Quatre librairies coopératives en Bretagne : un modèle solidaire aux réalités plurielles


photo Quatre librairies coopératives en Bretagne : un modèle solidaire aux réalités plurielles

L’essor du modèle coopératif, en librairie comme dans d’autres secteurs d’activité, en Bretagne comme à l’échelle nationale, témoigne d’une envie d’expérimenter d’autres organisations du travail. Il révèle aussi des situations plurielles, du choix du statut, au fonctionnement quotidien, en passant par la composition de l’équipe. Echanges avec les quatre librairies coopératives implantées sur le sol breton autour de leur modèle, de ses vertus mais également des points de vigilance liés.
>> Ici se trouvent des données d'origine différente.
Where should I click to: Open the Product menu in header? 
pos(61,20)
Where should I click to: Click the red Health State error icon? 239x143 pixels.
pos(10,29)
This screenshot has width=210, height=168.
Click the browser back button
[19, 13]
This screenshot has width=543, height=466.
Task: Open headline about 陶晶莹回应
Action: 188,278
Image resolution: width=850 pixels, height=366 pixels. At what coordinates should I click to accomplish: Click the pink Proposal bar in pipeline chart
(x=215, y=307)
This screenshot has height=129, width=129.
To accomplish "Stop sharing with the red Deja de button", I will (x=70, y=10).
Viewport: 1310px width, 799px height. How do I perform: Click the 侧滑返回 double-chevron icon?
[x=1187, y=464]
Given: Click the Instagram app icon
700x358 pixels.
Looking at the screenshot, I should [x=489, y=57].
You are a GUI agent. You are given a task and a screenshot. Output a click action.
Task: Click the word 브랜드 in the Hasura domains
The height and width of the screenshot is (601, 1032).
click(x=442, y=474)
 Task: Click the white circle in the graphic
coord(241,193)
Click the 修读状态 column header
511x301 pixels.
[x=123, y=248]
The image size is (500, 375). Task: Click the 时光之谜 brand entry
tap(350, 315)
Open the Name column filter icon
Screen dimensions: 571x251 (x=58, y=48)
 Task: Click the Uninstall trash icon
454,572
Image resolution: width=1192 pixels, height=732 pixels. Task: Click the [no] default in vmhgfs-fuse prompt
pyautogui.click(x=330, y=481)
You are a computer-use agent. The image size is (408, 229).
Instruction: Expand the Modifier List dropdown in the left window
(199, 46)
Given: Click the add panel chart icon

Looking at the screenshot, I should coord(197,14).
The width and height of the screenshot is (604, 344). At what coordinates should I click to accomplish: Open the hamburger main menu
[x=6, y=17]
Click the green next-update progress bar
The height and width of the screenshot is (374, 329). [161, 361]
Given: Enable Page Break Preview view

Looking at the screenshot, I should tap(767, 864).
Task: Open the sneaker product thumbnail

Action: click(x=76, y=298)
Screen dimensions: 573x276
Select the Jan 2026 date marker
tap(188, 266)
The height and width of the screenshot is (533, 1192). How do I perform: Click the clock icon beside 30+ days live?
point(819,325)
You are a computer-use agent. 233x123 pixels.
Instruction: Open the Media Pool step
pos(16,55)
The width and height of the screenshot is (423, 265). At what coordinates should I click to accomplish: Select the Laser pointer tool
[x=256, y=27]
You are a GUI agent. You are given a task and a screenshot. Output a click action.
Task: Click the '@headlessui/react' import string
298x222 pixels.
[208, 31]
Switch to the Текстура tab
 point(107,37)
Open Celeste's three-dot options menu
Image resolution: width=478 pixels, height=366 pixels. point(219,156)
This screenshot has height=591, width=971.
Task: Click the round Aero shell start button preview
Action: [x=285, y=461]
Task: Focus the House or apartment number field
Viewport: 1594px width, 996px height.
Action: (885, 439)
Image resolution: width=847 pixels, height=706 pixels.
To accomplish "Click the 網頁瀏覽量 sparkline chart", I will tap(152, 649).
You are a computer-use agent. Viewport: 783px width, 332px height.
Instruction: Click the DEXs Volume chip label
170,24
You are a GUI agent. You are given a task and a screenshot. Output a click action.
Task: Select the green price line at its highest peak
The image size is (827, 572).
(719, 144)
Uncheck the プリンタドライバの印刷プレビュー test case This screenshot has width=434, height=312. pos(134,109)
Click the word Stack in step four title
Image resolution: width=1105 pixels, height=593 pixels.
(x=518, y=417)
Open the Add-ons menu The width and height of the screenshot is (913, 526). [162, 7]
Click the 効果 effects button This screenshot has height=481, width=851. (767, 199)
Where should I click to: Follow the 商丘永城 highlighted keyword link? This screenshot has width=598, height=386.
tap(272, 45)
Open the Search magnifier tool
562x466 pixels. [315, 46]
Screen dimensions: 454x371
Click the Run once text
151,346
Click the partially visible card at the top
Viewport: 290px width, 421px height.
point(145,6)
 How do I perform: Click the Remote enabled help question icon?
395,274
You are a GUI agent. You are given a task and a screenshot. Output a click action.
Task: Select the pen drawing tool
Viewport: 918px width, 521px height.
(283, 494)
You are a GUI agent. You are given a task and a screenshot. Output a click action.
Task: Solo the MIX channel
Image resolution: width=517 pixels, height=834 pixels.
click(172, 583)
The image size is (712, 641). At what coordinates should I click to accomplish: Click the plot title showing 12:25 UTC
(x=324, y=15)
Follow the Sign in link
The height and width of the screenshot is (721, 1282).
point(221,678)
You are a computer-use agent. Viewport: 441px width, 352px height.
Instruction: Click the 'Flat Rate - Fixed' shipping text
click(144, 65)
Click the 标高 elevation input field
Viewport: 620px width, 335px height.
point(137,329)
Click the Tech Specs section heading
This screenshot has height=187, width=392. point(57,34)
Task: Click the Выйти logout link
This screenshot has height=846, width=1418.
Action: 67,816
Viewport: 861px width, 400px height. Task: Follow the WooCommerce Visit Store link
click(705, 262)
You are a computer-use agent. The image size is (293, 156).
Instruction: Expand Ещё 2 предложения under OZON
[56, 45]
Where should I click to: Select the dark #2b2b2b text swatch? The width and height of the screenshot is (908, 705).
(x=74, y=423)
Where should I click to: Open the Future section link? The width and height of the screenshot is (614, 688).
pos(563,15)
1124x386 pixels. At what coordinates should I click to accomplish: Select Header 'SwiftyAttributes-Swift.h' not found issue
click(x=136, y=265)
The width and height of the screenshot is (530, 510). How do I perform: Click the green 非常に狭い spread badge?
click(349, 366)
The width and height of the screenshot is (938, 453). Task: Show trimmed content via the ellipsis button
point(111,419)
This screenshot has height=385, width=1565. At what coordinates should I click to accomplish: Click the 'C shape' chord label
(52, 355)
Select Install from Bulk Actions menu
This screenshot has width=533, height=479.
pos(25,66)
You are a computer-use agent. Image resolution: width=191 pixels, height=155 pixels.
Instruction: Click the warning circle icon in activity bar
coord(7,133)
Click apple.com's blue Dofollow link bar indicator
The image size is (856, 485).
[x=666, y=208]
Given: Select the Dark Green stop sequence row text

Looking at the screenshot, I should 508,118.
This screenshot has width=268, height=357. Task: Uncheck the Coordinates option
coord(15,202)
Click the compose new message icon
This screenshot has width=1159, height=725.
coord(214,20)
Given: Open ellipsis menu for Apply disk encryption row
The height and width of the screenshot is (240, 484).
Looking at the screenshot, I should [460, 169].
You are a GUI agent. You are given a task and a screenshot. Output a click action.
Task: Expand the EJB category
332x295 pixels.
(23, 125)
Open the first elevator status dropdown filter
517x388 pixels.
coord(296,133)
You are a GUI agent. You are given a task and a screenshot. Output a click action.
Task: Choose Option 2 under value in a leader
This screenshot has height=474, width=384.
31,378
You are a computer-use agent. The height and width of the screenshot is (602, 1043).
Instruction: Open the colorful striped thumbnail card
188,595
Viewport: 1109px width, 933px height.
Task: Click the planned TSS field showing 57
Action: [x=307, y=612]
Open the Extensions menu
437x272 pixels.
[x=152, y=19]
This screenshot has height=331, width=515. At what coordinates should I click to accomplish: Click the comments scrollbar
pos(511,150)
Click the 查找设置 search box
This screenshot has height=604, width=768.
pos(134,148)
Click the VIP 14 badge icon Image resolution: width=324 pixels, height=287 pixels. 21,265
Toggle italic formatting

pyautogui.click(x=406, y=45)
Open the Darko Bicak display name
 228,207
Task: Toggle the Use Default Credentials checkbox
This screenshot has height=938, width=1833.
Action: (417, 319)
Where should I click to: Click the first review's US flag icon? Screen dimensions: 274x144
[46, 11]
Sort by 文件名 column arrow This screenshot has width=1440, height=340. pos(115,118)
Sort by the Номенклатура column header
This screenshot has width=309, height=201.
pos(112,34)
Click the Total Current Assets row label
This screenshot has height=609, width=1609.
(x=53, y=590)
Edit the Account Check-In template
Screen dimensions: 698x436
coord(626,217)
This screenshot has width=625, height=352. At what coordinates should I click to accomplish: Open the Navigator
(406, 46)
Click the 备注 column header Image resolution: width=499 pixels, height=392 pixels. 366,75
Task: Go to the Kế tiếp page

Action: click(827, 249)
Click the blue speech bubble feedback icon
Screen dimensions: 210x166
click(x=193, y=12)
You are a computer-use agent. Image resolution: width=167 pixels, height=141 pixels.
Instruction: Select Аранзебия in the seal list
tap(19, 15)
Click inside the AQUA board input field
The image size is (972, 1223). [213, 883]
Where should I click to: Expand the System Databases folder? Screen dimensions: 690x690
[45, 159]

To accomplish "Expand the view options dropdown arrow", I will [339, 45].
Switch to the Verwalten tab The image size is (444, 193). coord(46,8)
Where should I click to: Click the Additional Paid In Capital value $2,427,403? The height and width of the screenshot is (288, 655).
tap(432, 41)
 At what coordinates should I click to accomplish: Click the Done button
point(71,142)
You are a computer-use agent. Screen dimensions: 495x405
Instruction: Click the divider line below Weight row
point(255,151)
Quelques éléments de contexte
Un préambule lexical s’impose : quelles sont les principales formes de coopératives existantes ? Une société coopérative de production (Scop) a comme « particularité de disposer d'une gouvernance démocratique : les salariés ayant le statut d'associé sont obligatoirement associés majoritaires de la société » (Ministère de l’économie). Une société coopérative d'intérêt collectif (Scic) est « une entreprise coopérative qui a pour objet la production ou la fourniture de biens et de services d’intérêt collectif qui présentent un caractère d’utilité sociale qui se justifie par un projet de territoire ou de filière d’activité. » (BPIFrance).
Le modèle coopératif a déjà séduit une vingtaine de librairies en France dont une majorité a opté pour la Scic.  C’est le cas de La Grange aux livres (Augan) et de L’Etabli des mots (Rennes) dont les équipes, avant de lancer leur activité, étaient allées rencontrer ensemble des libraires coopérateurs à Saint-Etienne, Montpellier, ou Aups. La troisième librairie Scic en Bretagne, L’Astrolabe (Rennes), affirme une proximité avec les librairies coopératives Des Mots à la bouche (Paris) ou L’Atalante (Nantes). La quatrième librairie coopérative bretonne L’Angle Rouge à elle choisit le statut de Scoop.

Quatre jeunes librairies bretonnes :

  • L’Angle Rouge (Douarnenez, 29) : parmi les quatre interrogées, c’est la première librairie coopérative implantée sur le sol breton. Elle compte cinq associés et quatre associés-salariés. Si elle s’est lancée dans l’aventure de la coopérative, c’est notamment à la suite de la lecture du mémoire sur les librairies associatives et coopératives d’un étudiant libraire à l’Hydre à Marseille en 2019. En fin d’année, Leïla et Brice, déjà libraires à Douarnenez, décident de créer une librairie ensemble avec deux autres complices, décidés à embarquer dans ce projet collectif, un projet qui prend rapidement forme. Après neuf mois de préparation, une rencontre avec Laurent Prieur, spécialiste de l’ESS, la librairie naît sous la forme d’une Scop, le statut qui leur est apparu le plus adéquat avec le contexte et les forces en présence. Leur projet se dessine autour d’un lieu, un bâtiment rouge situé à l’angle d’une rue. Le montage financier est rapidement construit : 17 500 euros sont apportés au capital, des titres participatifs sont acquis par un premier cercle de soutien, des aides de la « banque éthique », La Nef, et de la Région Bretagne. Actuellement, 3 associé.e.s salarié.e.s se répartissent le temps de travail dans l'année, sur des temps compris entre 75% et 85%, avec une salariée en renfort sur les périodes de hausse d'activité, l'été et en décembre. Ils mènent des partenariats actifs avec les associations locales et le Festival de cinéma de Douarnenez, les médiathèques, l’Education nationale. Leur fonctionnement au quotidien se rapproche de celui d’une SARL.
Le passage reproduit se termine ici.